Benchmarking (in general)

I just wanted to follow up on Davey's post about extending PDO, because I think he isn't being very clear about what he's doing (no offence, Davey!)

Davey's Cortex framework allows you to pass in either a DSN or an already-instantiated-PDO object to its data object class, and Davey's post claims, quite rightly, that it is faster to not create brand new connections each time you create an instance of his framework objects.

Let's see if we can come up with a slightly more scientific and perhaps more fair set of tests.

When benchmarking it's important to get some decent numbers. If your test is over in less than 1 second, your readings are probably wildly inaccurate because your system may not have had a chance to properly utilize hardware or OS level caches or otherwise adjust in the same way that it would be doing under a consistent level of load.
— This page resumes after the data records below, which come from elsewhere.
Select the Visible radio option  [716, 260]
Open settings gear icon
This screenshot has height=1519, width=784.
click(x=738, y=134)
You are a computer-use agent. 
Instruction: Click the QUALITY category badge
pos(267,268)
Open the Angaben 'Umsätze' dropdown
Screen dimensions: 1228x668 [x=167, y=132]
If you're running a quick test, try to make it last more than 10 seconds. If you want to get a better numbers, run the test for longer; 5 or 10 minutes should give pretty decent results for a given code fragment, and an hour is probably as good as you could ever hope for.
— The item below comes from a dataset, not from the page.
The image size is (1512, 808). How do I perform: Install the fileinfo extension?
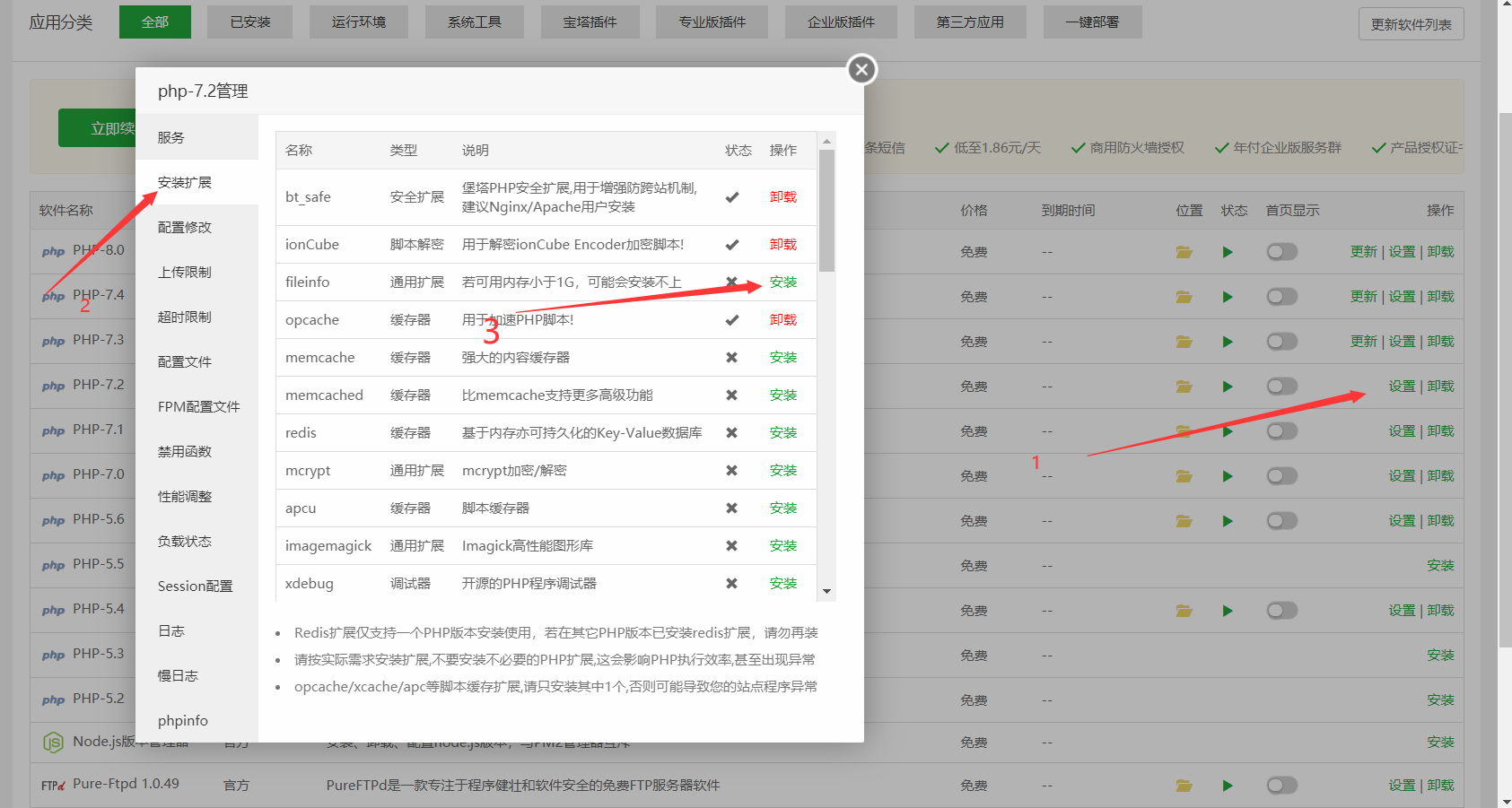(782, 282)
Here's a simple test harness that runs for approximately 5 minutes:

<?php
    $start = time();
    $deadline = $start + (5 * 60); // run for 5 minutes
    $iters = 0;
    do {    
      something();
      ++$iters;
    } while (time() <= $deadline);
    $end = time();
    $diff = $end - $start;
    printf("Ran %.2f iterations per minute (%d/%d)\\n",
        (60.0 * $iters) / $diff, $iters, $diff);
    ?>

This harness simply repeats a task until the time limit is more or less up, and then summarizes how many times it managed to run within the specified time, normalizing it to iterations per minute.

Notice that I'm not particular bothered about sub-second time intervals here, because they don't really have much impact when compared to a 5 minute time duration--5 minutes plus or minus half a second is still near as damn it 5 minutes.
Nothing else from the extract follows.